I taught high school and ran into the same issue. Stand in the doorway with a bucket; as each student walks in the room, have them put their phones, etc in the bucket. Do not let anyone in your classroom unless they do this. Your next step is to 'shot a hostage' so to speak. You need to show your authority right away. So the next time someone acts up. Kick that person out of your class - permanently. Tell the class from that point forward this is the policy. And of course follow up with the same action if someone else acts up, speaks out, or does whatever you don't approve of in your classroom.
You can't make them learn or enjoy it. But you can weed out the troublemakers.
I had a group of about 6 boys that did the same thing. I gave them an assignment to do a presentation. All six of them played dumb, similar to what you described. So I told the entire class that those 6 just failed the class. Not the assignment. And told them to never come back. From that point on - all the kids straightened up.
If "around" 40 students in a class is a surprise, you must have been teaching in language schools before. In my 5 universities the norm was 28-42 students, with classes of 60 - 100 as occasional outliers.
Question: are students entitled to quietly ignore their teacher? Did you ever do so as a university student?

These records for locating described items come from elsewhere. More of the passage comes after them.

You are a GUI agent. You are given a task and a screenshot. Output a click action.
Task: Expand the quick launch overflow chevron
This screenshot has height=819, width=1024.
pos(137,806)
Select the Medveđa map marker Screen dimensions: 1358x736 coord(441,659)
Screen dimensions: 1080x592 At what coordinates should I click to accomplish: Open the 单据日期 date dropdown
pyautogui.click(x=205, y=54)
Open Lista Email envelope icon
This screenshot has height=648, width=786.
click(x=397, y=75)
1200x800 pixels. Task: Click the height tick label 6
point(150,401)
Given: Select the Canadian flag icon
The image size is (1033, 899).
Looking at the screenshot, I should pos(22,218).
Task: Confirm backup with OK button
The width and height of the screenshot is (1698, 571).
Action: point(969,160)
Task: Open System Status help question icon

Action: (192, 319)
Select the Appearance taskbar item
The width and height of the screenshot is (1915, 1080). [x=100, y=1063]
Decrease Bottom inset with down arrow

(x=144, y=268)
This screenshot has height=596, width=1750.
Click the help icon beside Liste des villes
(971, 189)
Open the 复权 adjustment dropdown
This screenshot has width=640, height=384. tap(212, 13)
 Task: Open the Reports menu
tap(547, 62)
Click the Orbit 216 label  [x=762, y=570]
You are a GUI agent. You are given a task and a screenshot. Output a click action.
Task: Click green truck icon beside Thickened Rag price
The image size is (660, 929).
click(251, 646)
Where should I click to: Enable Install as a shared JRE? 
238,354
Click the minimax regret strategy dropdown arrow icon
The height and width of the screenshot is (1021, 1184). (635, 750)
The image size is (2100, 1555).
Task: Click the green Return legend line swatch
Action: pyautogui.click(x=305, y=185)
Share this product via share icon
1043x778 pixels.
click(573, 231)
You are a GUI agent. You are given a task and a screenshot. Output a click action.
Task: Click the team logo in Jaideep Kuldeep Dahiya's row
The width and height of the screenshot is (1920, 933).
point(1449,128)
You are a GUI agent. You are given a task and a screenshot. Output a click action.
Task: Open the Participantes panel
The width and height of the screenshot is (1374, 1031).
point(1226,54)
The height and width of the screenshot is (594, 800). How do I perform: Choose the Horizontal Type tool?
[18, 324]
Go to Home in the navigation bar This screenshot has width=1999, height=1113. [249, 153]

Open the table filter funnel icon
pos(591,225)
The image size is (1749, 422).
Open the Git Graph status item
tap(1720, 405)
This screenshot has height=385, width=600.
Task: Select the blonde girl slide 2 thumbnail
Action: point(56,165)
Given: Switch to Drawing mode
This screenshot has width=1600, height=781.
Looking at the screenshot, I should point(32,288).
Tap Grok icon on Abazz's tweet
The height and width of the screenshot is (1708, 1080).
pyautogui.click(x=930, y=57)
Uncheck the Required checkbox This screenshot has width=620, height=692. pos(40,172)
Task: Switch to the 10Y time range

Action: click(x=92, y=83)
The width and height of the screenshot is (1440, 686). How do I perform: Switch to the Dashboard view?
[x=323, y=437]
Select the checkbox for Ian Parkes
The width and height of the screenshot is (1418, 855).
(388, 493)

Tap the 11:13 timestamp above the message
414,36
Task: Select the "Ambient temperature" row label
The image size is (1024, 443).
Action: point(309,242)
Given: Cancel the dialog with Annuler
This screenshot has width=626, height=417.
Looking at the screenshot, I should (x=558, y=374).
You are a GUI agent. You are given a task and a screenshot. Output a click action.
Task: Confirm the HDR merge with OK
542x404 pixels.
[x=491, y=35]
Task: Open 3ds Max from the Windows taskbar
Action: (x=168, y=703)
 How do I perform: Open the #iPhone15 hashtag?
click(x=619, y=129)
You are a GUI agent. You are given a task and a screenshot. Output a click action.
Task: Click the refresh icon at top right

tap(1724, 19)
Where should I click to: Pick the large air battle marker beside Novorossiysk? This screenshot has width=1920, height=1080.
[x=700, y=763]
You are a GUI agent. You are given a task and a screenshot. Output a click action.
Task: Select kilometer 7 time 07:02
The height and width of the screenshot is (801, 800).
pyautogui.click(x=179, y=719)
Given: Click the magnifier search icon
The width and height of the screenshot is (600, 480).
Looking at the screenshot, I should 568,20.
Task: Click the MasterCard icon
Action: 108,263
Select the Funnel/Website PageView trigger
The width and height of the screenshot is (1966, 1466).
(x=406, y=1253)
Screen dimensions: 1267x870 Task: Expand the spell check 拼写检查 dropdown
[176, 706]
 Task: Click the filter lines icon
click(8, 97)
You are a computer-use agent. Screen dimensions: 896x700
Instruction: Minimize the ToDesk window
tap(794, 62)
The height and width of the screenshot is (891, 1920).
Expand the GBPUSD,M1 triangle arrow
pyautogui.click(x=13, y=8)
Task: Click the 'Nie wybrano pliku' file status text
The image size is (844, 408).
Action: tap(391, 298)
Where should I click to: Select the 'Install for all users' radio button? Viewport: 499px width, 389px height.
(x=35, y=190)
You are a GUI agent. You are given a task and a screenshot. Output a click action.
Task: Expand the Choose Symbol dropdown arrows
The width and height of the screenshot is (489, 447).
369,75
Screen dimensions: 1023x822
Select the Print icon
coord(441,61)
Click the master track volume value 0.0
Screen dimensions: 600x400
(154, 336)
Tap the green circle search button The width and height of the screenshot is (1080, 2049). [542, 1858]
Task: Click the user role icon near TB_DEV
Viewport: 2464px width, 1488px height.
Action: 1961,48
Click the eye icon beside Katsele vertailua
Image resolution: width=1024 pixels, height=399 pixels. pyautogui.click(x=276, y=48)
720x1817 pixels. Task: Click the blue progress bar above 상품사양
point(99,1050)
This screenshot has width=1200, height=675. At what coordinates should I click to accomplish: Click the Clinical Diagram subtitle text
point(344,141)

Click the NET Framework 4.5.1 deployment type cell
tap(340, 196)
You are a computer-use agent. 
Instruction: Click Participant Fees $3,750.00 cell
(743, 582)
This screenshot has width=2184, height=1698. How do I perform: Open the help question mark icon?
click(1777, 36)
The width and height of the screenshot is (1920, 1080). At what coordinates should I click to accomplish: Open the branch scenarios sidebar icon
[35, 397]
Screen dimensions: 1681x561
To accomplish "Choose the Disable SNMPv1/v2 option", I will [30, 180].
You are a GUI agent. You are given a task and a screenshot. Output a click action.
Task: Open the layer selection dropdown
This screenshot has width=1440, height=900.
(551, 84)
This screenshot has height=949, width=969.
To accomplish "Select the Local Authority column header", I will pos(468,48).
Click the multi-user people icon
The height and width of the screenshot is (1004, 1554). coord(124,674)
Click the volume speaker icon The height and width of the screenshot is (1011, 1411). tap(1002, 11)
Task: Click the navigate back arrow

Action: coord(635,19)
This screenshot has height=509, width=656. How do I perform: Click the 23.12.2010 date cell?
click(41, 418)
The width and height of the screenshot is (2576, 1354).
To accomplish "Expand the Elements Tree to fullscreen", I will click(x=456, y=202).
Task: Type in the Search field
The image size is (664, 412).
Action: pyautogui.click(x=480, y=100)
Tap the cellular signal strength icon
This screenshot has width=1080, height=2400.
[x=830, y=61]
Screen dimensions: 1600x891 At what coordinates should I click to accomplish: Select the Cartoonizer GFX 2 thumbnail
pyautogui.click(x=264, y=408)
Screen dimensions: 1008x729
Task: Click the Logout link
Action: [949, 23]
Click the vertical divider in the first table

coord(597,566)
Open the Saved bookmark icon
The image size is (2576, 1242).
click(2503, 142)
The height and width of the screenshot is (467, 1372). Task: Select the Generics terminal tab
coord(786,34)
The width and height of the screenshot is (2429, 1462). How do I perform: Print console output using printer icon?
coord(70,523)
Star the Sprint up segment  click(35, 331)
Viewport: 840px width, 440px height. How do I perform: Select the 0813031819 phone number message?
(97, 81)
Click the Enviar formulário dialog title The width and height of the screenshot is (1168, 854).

All college oral English classes in China exhibit a 'bell curve' of ability. Most FTs teach solely to the top 10% of students. I tried to teach to the 'mean', but doing so requires significant use of Chinese.
If 1/3rd of your class is responsive, you are likely somewhat entertaining and involved. Moderate your expectations and enhance your enjoyment of the teaching process. Being a caring, attentive and cheerful teacher is often lesson enough to Chinese students who have suffered more than a decade with ppt Chinese 'teachers' droning.
"40 students oral communication class in Chinese vocational college" is a madness. So, my idea is to ask for a split of the class or a split with the employer.
Well you are in a mess huhhh.
Obviously I can't see what's going on.. However
This worries me into assuming that it may be your teaching style - perhaps you aren't best suited to this age group and if so then move to a more suitable school?I haven't had classes this bad since I taught in Japan. Any ideas? I've been teaching in China for five years now and though I've had problems, I've never had students as unmotivated as these.
When you say "remedial questions" and "they don't understand what to do .... for easy tasks" this makes me wonder whether their level of English is higher than your lesson aims..
But without seeing what's going on it's difficult to suggest ideas, like throwing or smashing an old hand phone deliberately placed with a good student in "no man's land" but that might mean you get beaten up.
You could threaten to mark the unruly mob as absent even though they are there unless they get their shit together and switch off their hand phones.
You could ask a senior (one who puts the shits up students) tutor to sneak in at the back and observe.. But that might screw you up if it's your teaching style that's a fault.
You could ask a senior teacher to speak with each one individually to find what's causing all this.. I doubt if they are the same in other lessons.
Of course being the sole foriegn teacher that's supposed to be where you can shine because you aren't being compared to other foriegner teachers.
So I'm thinking that you are teaching the wrong age group..
I have some big problems with my English oral communications classes here in Guangzhou, China. First off, I have around 40 students per class (freshmen in a vocational college). I'm the only foreign teacher here. Secondly, the classroom is long and narrow, seating perhaps 200. Students sit next to each other, in rows, facing me.
Anyway, that should sound pretty bad already but it's worse than just those logistical problems. About one-third of the class is great- they're responsive and really seem to enjoy English. They sit in front. Then there is a 'no man's land' in the middle where nobody sits. In the back, they are a mixed bunch but at least one-third of the class are doing absolutely nothing. They cannot answer the most remedial of questions and spend their time on WeChat or playing games. They are sullen and even surly sometimes when I tell them to put their phones away. I sometimes get looks like 'what gives you the right to tell me what to do?' when I try to steer them to participate.
You could say, 'just make a seating chart or prohibit sitting behind such and such a row.' I could- but it would backfire. Getting these young adults to even tell us their hobby causes resentment enough, asking them to actually stand up and move causes even more- no, it's not an answer. I can't even play games like the telephone game or a memory game. They sit and debate in Chinese about what they should do and the goal above all seems to be to get away with speaking the least amount of English as possible. I've tried, and still do try, breaking them up into groups. Mostly, while they are supposed to be completing an exercise they're just hanging out, chatting and joking in Chinese. When it's time for presentation, they protest that they don't understand what to do (and folks, we're talking incredibly easy tasks). The fact is that a third of class just doesn't listen to a word I say.
I haven't had classes this bad since I taught in Japan. Any ideas?
I've been teaching in China for five years now and though I've had problems, I've never had students as unmotivated as these.